**THE PROBLEM:** Count the lines below that hold the word "agent" and say how many, with no other text.

*** Opening INPUT DATA ***

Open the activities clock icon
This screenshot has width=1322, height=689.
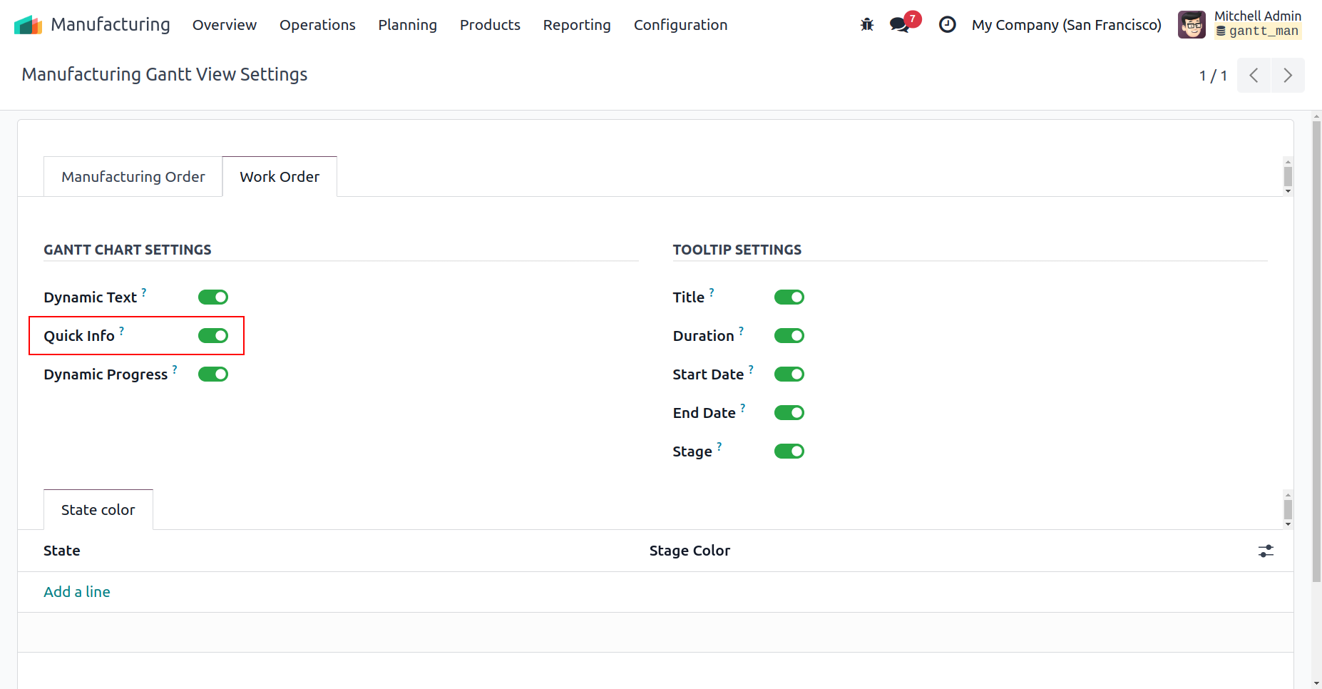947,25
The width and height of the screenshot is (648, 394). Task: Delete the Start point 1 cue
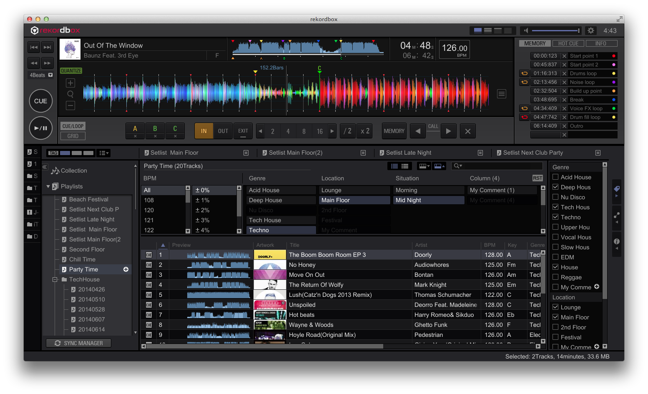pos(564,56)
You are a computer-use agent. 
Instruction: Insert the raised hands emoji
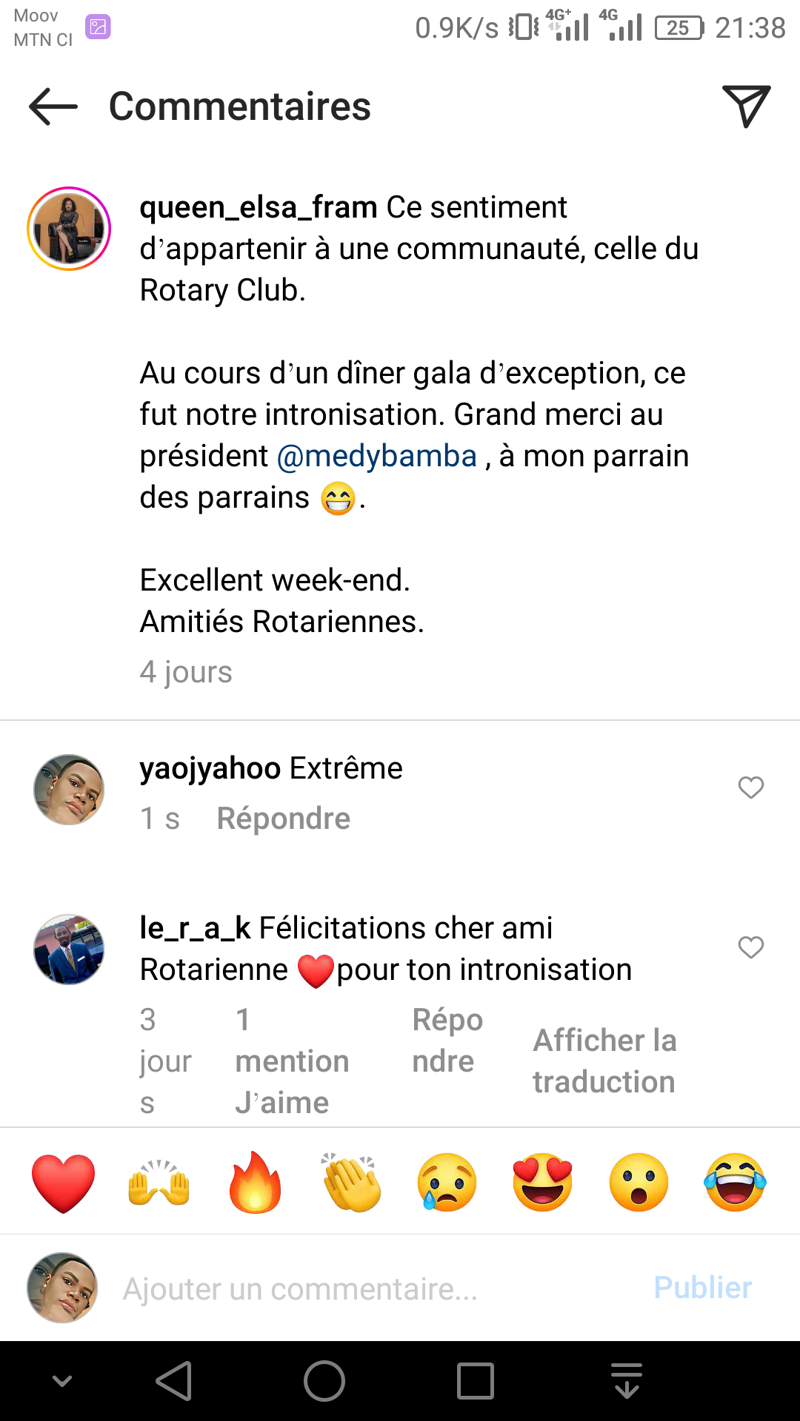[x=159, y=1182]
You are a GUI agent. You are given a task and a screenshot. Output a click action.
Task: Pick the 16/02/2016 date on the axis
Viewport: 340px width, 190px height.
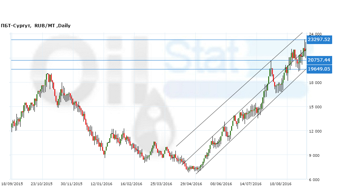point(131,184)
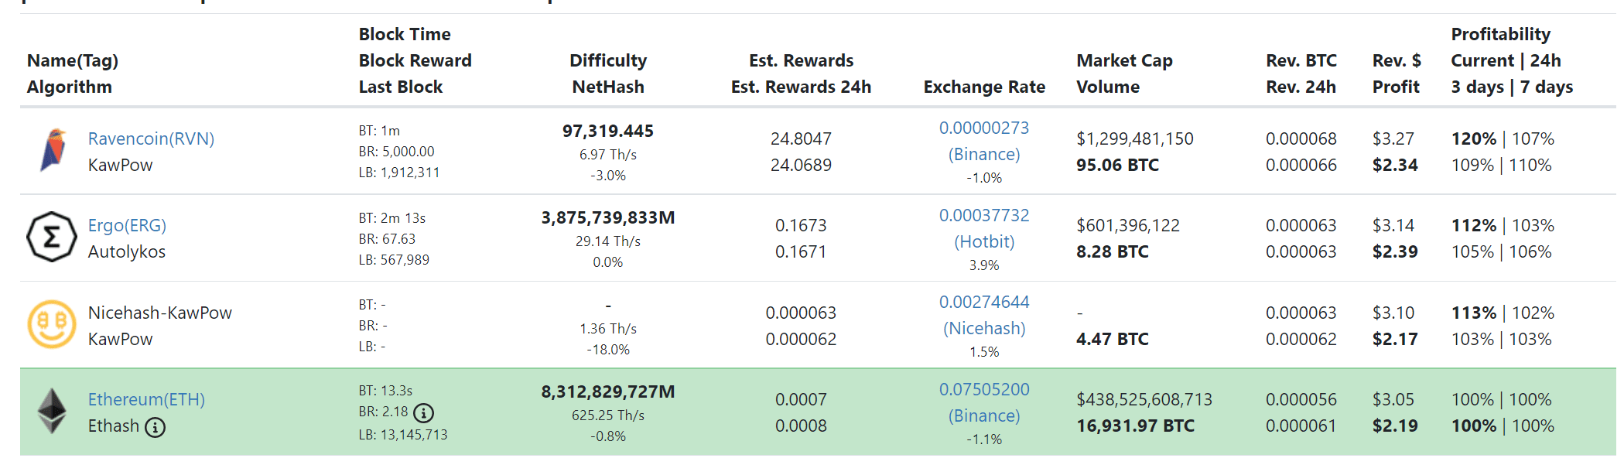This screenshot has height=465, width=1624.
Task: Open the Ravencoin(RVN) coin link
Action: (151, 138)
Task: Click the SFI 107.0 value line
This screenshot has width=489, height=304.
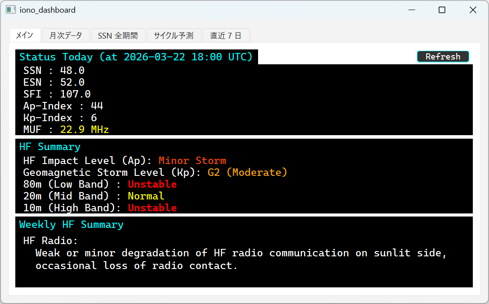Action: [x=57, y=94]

*** Closing INPUT DATA ***

**RESULT OF THE TASK:** 2